Hello. We have same problem here. First time using this method then no save or backup available…
Are you OK to share your backup folder with your farm config hide?
Thanks in advance for sharing @alpha754293
Let me see what I can do about that.
I’ll have to figure out all of the various places where information specific to my setup/configuration is stored and I’ll have to figure out how to strip all of that information out from it as well.
In addition to that, the current state of my backup file right now is about 7.3 GB in size (which will likely be a bit too large for people to be able to download in a reasonable and/or sensible fashion), so I’ll have to delete some of the backups from the backup_fs
folder to make it smaller and more portable for people to download and use as a way to restore their PXE server as the current and temporary fix to this kernel panic issue, unless someone knows of a way to unpack it and maybe patch the kernel that they’re using or whatever might be the root cause/issue that’s causing said kernel panic.
Either way, let me see what I can do.
I’ll also have to figure out a way to publish the file (e.g. a site or location where I can publish a multi-GB 7-zip file). (If people have suggestions, I’ll gladly entertain them/take a look at those said suggestions.)
Thanks.

※

▶ [Tasks to perform]
**A)** For each statement about the PXE backup thread, answer yes or no and quote the deciding words: (i) The backup file is currently about 7.3 GB. (ii) The poster has already picked a site for publishing the file. (iii) The poster intends to remove some backups from the backup_fs folder.
**B)** Write the next part of the PXE backup thread, picking up after its last line.
The material after this point plays no part in the work on the PXE backup thread.

▶ [Source data]
※

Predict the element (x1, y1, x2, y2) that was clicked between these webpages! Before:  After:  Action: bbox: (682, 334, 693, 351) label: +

※

▶ [Results for the exercise]
**A)**
(i) Yes: "the current state of my backup file right now is about 7.3 GB in size"
(ii) No: "I’ll also have to figure out a way to publish the file"
(iii) Yes: "I’ll have to delete some of the backups from the backup_fs"

**B)**
edit
Here is the link to the file, which I’ll host on my Google drive for about a week:
https://drive.google.com/file/d/1sZmf2hgC_vp_ohA4V2WMHQpDBxpKa7Kc/view?usp=sharing
SHA256:
e6032a7b43e8cccfc6c2aec76ee9c1d21d7ea3de2261d2a7097821ccebc8b8b8
Total file size:
1,439,864,662 bytes
I think that I stripped out all of my own personal, config-specifc information out from there, so it should be sanitized now.
You will need to download 7-zip/p7zip for your system/distro and I trust that you guys can figure out how to do that for your specific installation/distro/etc. (Google it.)
I would recommend that you download it and extract it on your Desktop (e.g. ~/Desktop
) for your OS and then you can move the files to wherever they need to go for your specific installation.
You SHOULD be able to overwrite your existing files (which is causing the kernel panic anyways), but if you want to be safe, you can always backup your files (7-zip/p7zip is GREAT for that) before moving the files from my archive/backup and overwriting your own files.
Once you’ve confirmed that you are able to get your PXE server back up and running, then you can probably safely delete the bad copy of the PXE server files anyways.
Also, I will note for everybody here that after you download and extract the files, and you move them to where they need to go – you WILL need to run pxe-config.sh
again to set up your farm hash, PXE server IP address, and anything else that you might need to setup/re-configure.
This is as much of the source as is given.